● **Texte extrait**
++++++

Malgré sa faible participation électorale, la jeunesse québécoise est de plus en plus engagée politiquement.
Étudiante de 19 ans au Cégep de l’Outaouais, Stéphanie Roux voit une corrélation directe entre son engagement et son amour pour le Québec. « J’aime le Québec, j’aime être au courant de toute l’actualité en lien avec d’où je viens et en lien avec mon identité québécoise », déclare-t-elle fièrement.
Saad Assabar, étudiant à l’Université Laval ayant participé à plusieurs éditions du Parlement étudiant du Québec, perçoit l’engagement politique comme un geste d’affirmation démocratique. « Si c’est quelque chose à laquelle on ne s’intéresse pas, on autorise d’autres personnes à prendre des décisions à notre place », déclare l’étudiant au baccalauréat en génie logiciel.
Les causes politiques qui touchent les jeunes sont variées. Arno Ménard, vendeur de 20 ans, et Saad Assabar se préoccupent de la hausse du coût de la vie et de la qualité de l’éducation. Rafaëlle Létourneau, étudiante en communication, politique et société à l’UQAM, et Stéphanie Roux aimeraient quant à elles voir plus de gestes concrets pour l’environnement, sempiternel cheval de bataille de leur génération.
Jugées conservatrices par les jeunes rencontré(e)s par le Montréal Campus, les positions du gouvernement Legault sur la plupart de ces enjeux ne leur inspirent guère espoir. Saad Assabar estime que certains sujets polarisants comme l’immigration reçoivent une attention négative exagérée des politicien(ne)s québécois(es). Cette attention créerait un sentiment péjoratif envers les nouveaux et nouvelles arrivant(e)s.
Difficile à motiver
L’engagement politique des 15-35 ans est à la hausse par rapport à 2013, d’après une étude de l’Institut de la statistique du Québec, réalisée en 2020. Dans cette tranche d’âge, les 15-24 ans sont plus engagé(e)s politiquement que les 25-35 ans. Cet engagement s’exprime notamment par leur participation à des manifestations et par la signature de pétitions.
Ces informations ne surprennent pas Stéphanie Gaudet, professeure et directrice du Centre interdisciplinaire de recherche sur la citoyenneté et les minorités à l’Université d’Ottawa. Elle avance que la grande majorité des jeunes se préoccupent de la politique, même s’ils et elles n’en sont pas conscient(e)s. « Quand ils s’intéressent aux enjeux environnementaux, au racisme, aux inégalités sociales, de logement social : c’est de la politique. Mais ils s’intéressent moins à la politique électorale », explique la spécialiste en participation sociale et politique.

++++++

● **Travail demandé**
1. Répondez à ces questions sur l’article consacré à l’engagement politique des jeunes Québécois.
(a) Dans quel cégep Stéphanie Roux étudie-t-elle ?
(b) Quel organisme a réalisé l’étude de 2020 sur l’engagement politique des 15-35 ans ?
(c) Dans quelle université Stéphanie Gaudet est-elle professeure ?
2. Recopiez, dans l’article sur l’engagement politique des jeunes Québécois, le passage qui s’ouvre sur les mots contenant « Les causes politiques » et se termine par « et nouvelles arrivant(e)s. ».
Ce matériel n’est pas nécessaire.

● **Relevés de localisation de mots et d’éléments**
++++++

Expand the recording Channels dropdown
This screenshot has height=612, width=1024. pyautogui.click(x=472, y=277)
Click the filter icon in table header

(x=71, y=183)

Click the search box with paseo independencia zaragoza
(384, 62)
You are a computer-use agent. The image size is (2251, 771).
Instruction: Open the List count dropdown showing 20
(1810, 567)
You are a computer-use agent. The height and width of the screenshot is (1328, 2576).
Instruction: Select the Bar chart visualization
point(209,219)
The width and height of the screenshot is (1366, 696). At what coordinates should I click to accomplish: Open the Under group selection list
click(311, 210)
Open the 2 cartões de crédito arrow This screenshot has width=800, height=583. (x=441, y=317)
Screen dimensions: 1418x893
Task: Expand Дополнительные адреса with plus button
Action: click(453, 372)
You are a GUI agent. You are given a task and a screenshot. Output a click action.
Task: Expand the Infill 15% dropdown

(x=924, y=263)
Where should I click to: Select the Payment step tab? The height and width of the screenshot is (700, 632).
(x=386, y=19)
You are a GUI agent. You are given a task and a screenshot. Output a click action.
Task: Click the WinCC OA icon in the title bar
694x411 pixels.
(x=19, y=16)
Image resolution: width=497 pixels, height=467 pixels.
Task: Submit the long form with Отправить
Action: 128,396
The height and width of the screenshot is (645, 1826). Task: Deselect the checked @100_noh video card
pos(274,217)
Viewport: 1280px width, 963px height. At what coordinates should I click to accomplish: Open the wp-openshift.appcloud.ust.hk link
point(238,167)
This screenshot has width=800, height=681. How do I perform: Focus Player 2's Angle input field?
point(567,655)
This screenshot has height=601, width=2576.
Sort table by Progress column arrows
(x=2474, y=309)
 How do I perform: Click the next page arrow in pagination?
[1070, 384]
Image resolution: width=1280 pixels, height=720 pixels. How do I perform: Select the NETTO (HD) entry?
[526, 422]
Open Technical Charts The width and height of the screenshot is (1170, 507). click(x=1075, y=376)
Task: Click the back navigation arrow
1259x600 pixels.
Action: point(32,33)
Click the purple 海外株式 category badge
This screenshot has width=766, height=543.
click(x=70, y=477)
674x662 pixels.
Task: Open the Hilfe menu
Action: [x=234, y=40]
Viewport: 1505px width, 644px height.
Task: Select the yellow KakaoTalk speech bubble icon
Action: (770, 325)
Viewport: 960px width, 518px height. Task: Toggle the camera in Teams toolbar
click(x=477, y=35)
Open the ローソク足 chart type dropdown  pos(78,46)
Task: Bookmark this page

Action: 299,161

++++++

● **Corrigé**
1.
(a) Au Cégep de l’Outaouais.
(b) L’Institut de la statistique du Québec.
(c) À l’Université d’Ottawa.

2.
Les causes politiques qui touchent les jeunes sont variées. Arno Ménard, vendeur de 20 ans, et Saad Assabar se préoccupent de la hausse du coût de la vie et de la qualité de l’éducation. Rafaëlle Létourneau, étudiante en communication, politique et société à l’UQAM, et Stéphanie Roux aimeraient quant à elles voir plus de gestes concrets pour l’environnement, sempiternel cheval de bataille de leur génération.
Jugées conservatrices par les jeunes rencontré(e)s par le Montréal Campus, les positions du gouvernement Legault sur la plupart de ces enjeux ne leur inspirent guère espoir. Saad Assabar estime que certains sujets polarisants comme l’immigration reçoivent une attention négative exagérée des politicien(ne)s québécois(es). Cette attention créerait un sentiment péjoratif envers les nouveaux et nouvelles arrivant(e)s.